Minister of Tourism, Arts and Culture Dato Sri Abdul Karim Rahman Hamzah has congratulated the team who has worked hard on this initiative as well as the people of Sarawak for this unique distinction.
“We received the news last night (Nov 8) that Kuching has been accepted by Unesco as one of the cities in the world for gastronomy.
“We are very proud and I am so happy and delighted. This will be a good marketing point for us as far as tourism is concerned. We want to promote our city’s diverse types of food and the heritage behind and Kuching and Sarawak is the place,” he said at a press conference at his Ministry’s office in Baitulmakmur Complex here today.
With Kuching added to UCCN’s list, Abdul Karim pointed out that Sarawak now has two Unesco recognitions after Gunung Mulu National Park was designated as a World Heritage Site.
“It was understood that more than 40 cities in the world have been newly inscribed under the UCCN list under (different categories like) heritage, gastronomy, culture, crafts and many more.

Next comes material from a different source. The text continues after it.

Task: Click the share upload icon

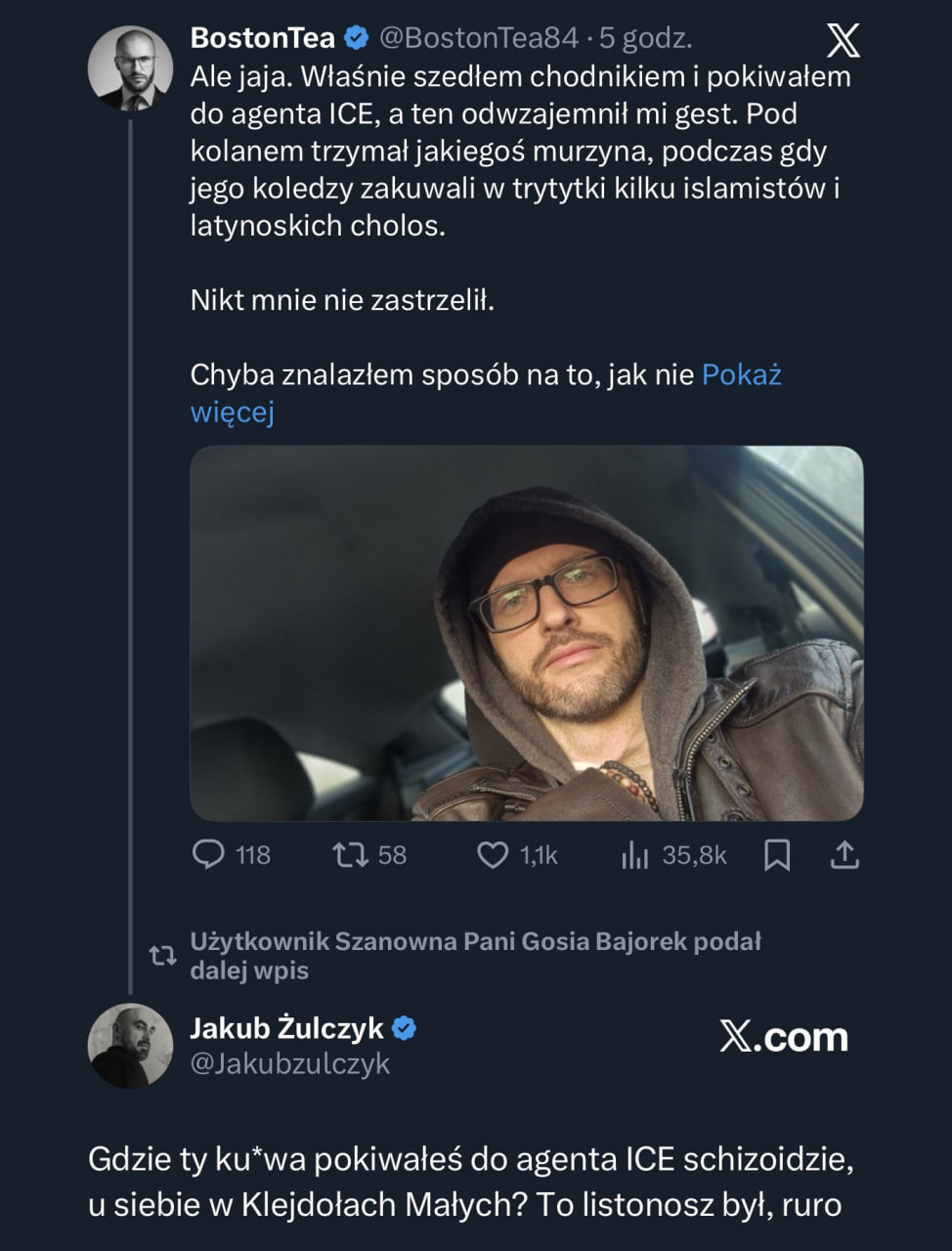Action: (844, 855)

“In Malaysia, only Kuching has won the recognition for the field of gastronomy,” he said.
Abdul Karim added that the Ministry together with other stakeholders including Kuching South City Council (MBKS) and Kuching North City Commission (DBKU) will hold a joint press conference to announce this in the near future.

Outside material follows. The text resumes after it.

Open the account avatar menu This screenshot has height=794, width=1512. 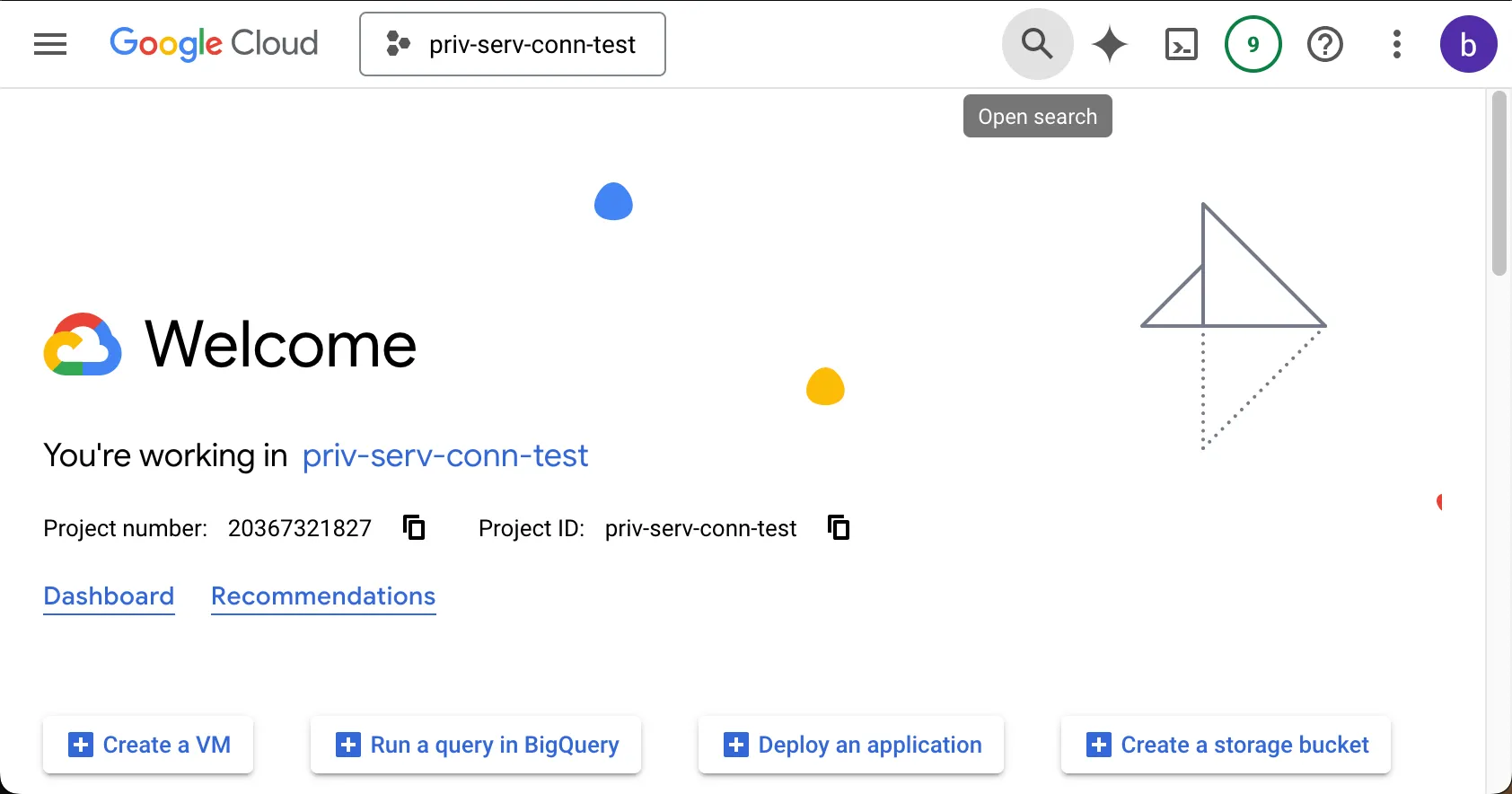click(x=1468, y=43)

“I would like to extend my thanks and appreciation to the team who have worked very hard to make this happen. It was not easy. The team was rushing through it at that time.
“I have to acknowledge that the Ministry of Tourism, Arts and Culture Malaysia is also in a way involved as submission has to go through Putrajaya. Unesco will not recognise submission from a State,” he explained.
The project was initiated by MBKS and DBKU who were backed by a broad coalition of Sarawak stakeholders, including Culinary Heritage and Arts Society Sarawak (CHASS), Society Atelier Sarawak, food professionals and their associations, non-governmental organisations (NGOs), entrepreneurs, food researchers and scientists, artisans, educationalists, smallholders and agriculture specialists.
The application was submitted on June 30 after extensive planning and preparations that took some nine months involving a wide base of stakeholders.
Introduced by Unesco in 2004, the UCCN initiative aims to foster innovation and creativity as a driver towards a sustainable and inclusive city.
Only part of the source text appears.